Tech Companies have ardently denied Bloomberg’s declaration that China’s Super Micro gave them hardware loaded with spy chips, but that isn’t stopping all sorts of accusations from pouring in.
Bloomberg claims it has obtained documents from security researcher Yossi Appleboum that reportedly show evidence of an unnamed major US telecom finding “modified hardware” from Super Micro in its network. According to Appleboum, there were “several remarkable exchange of communications” from a server that led the telecom to find an implant hidden in the server’s Ethernet jack. The researcher determined that the server had been modified at a factory in Guangzhou after conducting an inspection.

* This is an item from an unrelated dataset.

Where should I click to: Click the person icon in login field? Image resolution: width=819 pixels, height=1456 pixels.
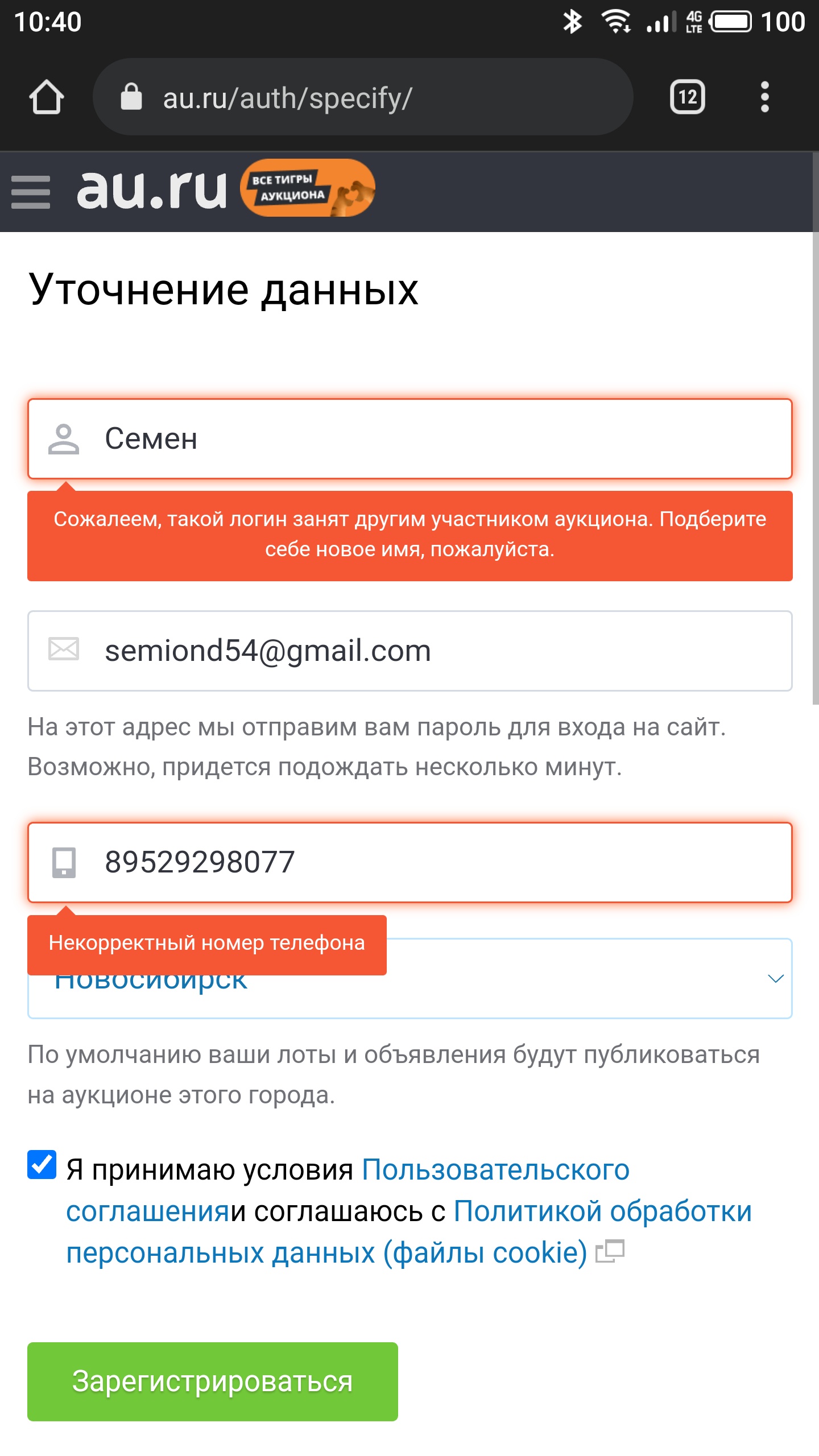point(63,439)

Other tech companies were also victimized by China modifying hardware for surveillance, the security researcher said. If any company is affected, though, it might not be easy to get an answer.
These tech giants have all denied being affected, with AT&T and Sprint explicitly stating that they don’t use Super Micro hardware. Cable provider CenturyLink has denied being the subject of the story, and Engadget has learned that Comcast also isn’t involved. We’ve asked Charter for comment and will let you know if it responds.
Bloomberg has continued to stand by its reporting and sources. However, the story might not go much further than this. On top of the adamant corporate denials, both the Department of Homeland Security and the UK’s National Security Centre have backed the companies by tentatively supporting their claims. Simply put, there don’t appear to be any parties who take the assertions seriously enough to launch an investigation.
A Bloomberg News personnel has given a written statement defending its latest breaking story and ultimately suggesting that Fitzpatrick mischaracterized his role. You can read the full statement below:
“As is typical journalistic practice, we reached out to many people who are subject matter experts to help us understand and describe technical aspects of the attack. The specific ways the implant worked were described, confirmed, and elaborated on by our primary sources who have direct knowledge of the compromised Supermicro hardware. Joe FitzPatrick was not one of these 17 individual primary sources that included company insiders and government officials, and his direct quote in the story describes a hypothetical example of how a hardware attack might play out, as the story makes clear. “
Meanwhile, Tech giants Apple and Amazon is refuting the Bloomberg report, saying it’s inaccurate.